(Stored items)
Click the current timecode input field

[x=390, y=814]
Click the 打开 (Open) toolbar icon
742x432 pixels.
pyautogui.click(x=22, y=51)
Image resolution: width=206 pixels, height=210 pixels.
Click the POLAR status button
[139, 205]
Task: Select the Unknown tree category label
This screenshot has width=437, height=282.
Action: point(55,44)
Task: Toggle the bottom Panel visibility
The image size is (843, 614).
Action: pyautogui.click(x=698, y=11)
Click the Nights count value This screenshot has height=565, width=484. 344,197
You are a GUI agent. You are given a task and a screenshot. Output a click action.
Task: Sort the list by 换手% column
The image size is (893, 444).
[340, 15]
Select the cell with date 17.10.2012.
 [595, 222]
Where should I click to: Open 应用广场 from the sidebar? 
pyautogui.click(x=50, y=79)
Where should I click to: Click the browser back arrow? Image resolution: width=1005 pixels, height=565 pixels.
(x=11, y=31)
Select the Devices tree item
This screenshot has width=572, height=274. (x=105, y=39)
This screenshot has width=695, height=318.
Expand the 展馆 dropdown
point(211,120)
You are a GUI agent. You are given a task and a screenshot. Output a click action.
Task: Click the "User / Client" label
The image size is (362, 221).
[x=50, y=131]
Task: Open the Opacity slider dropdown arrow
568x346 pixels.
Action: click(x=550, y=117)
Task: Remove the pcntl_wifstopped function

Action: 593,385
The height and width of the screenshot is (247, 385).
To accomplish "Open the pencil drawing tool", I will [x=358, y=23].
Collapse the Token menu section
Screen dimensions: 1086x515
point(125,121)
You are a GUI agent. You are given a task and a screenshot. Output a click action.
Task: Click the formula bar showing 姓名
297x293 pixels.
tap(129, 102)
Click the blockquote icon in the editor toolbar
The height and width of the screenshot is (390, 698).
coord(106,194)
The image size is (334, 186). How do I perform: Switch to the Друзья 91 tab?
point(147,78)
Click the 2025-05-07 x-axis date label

__WORK TO COMPLETE__
Rewrite the records, replacing "GUI agent" with "desktop assistant" wherever it occurs and keeping every other part unchanged.

__SOLUTION TO THE EXERCISE__
Click the current timecode input field

[x=390, y=814]
Click the 打开 (Open) toolbar icon
742x432 pixels.
pyautogui.click(x=22, y=51)
Image resolution: width=206 pixels, height=210 pixels.
Click the POLAR status button
[139, 205]
Task: Select the Unknown tree category label
This screenshot has width=437, height=282.
Action: point(55,44)
Task: Toggle the bottom Panel visibility
The image size is (843, 614).
Action: pyautogui.click(x=698, y=11)
Click the Nights count value This screenshot has height=565, width=484. 344,197
You are a desktop assistant. You are given a task and a screenshot. Output a click action.
Task: Sort the list by 换手% column
The image size is (893, 444).
[340, 15]
Select the cell with date 17.10.2012.
 [595, 222]
Where should I click to: Open 应用广场 from the sidebar? 
pyautogui.click(x=50, y=79)
Where should I click to: Click the browser back arrow? Image resolution: width=1005 pixels, height=565 pixels.
(x=11, y=31)
Select the Devices tree item
This screenshot has width=572, height=274. (x=105, y=39)
This screenshot has width=695, height=318.
Expand the 展馆 dropdown
point(211,120)
You are a desktop assistant. You are given a task and a screenshot. Output a click action.
Task: Click the "User / Client" label
The image size is (362, 221).
[x=50, y=131]
Task: Open the Opacity slider dropdown arrow
568x346 pixels.
Action: click(x=550, y=117)
Task: Remove the pcntl_wifstopped function

Action: 593,385
The height and width of the screenshot is (247, 385).
To accomplish "Open the pencil drawing tool", I will [x=358, y=23].
Collapse the Token menu section
Screen dimensions: 1086x515
point(125,121)
You are a desktop assistant. You are given a task and a screenshot. Output a click action.
Task: Click the formula bar showing 姓名
297x293 pixels.
tap(129, 102)
Click the blockquote icon in the editor toolbar
The height and width of the screenshot is (390, 698).
coord(106,194)
The image size is (334, 186). How do I perform: Switch to the Друзья 91 tab?
point(147,78)
Click the 2025-05-07 x-axis date label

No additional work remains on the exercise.